The results have direct implications for the theoretical understanding and practical mitigation of LLM hallucinations:

• Theoretically, the work positions hallucinations firmly as latent-space geometric phenomena, explainable and predictable via local spectral and contraction properties of transformer layers—a significant progression over output-only interpretation.
• Practically, the proposed geometry-aware steering is readily implementable at inference-time for open-source LLMs, does not require retraining or gradient access, and can yield material hallucination risk reductions.
• The basin theory motivates new formalizations of model interpretability, links to associative memory in neural systems, and provides concrete metrics (contraction rates, Fisher separation) for evaluating model trustworthiness.

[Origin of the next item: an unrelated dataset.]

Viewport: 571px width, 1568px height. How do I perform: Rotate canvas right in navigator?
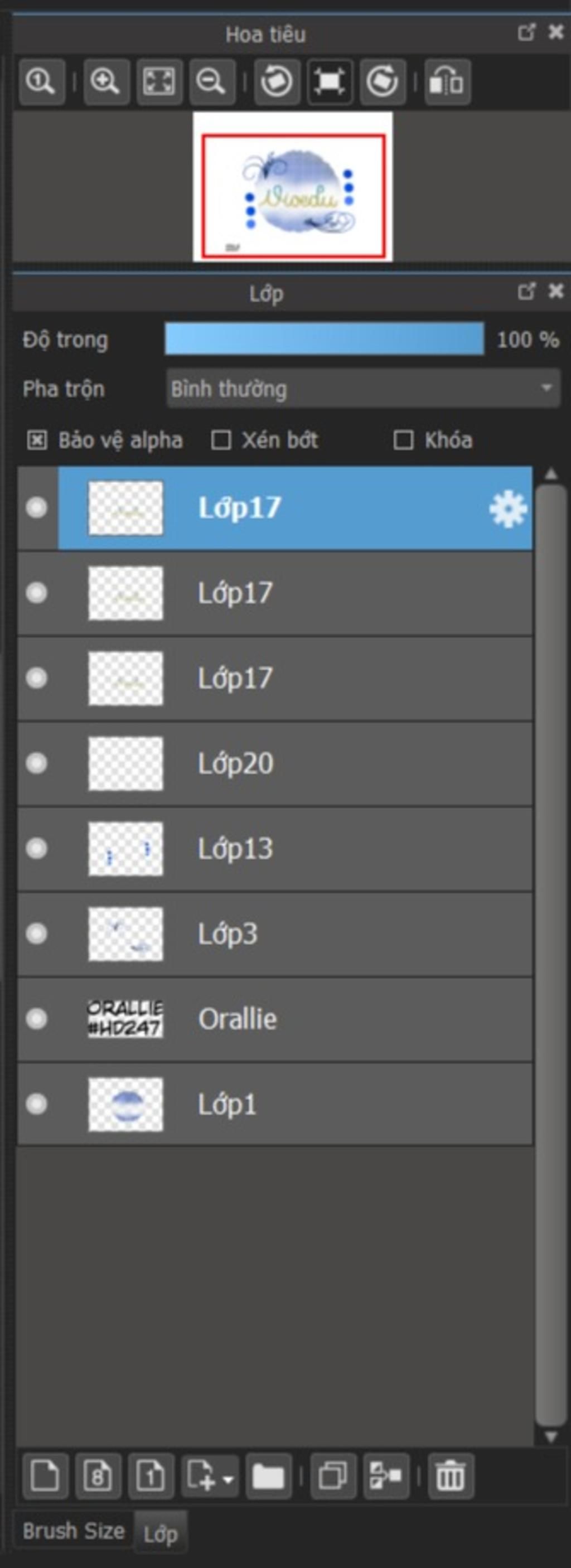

Future research directions include:

• Extending the basin framework to RAG architectures and multimodal transformers.
• Black-box approximations for inference-only APIs (e.g., via surrogate modeling).
• Automated diagnosis of failure cases, such as overlapping multi-basin misconception tasks where geometric separability is currently limited.

Conclusion

This study formalizes LLM hallucinations as dynamic, task-dependent attractor phenomena rooted in the latent geometry of transformer models. By connecting the emergence of hallucinations to explicit contraction and trapping in hidden-state space, and by demonstrating strong task-dependent separability, causal controllability, and geometry-driven steering efficacy, it provides a rigorous analytic framework and actionable tools for hallucination understanding and intervention. This geometric paradigm lays the groundwork for principled analysis and control of hallucination risk in both current and future LLMs.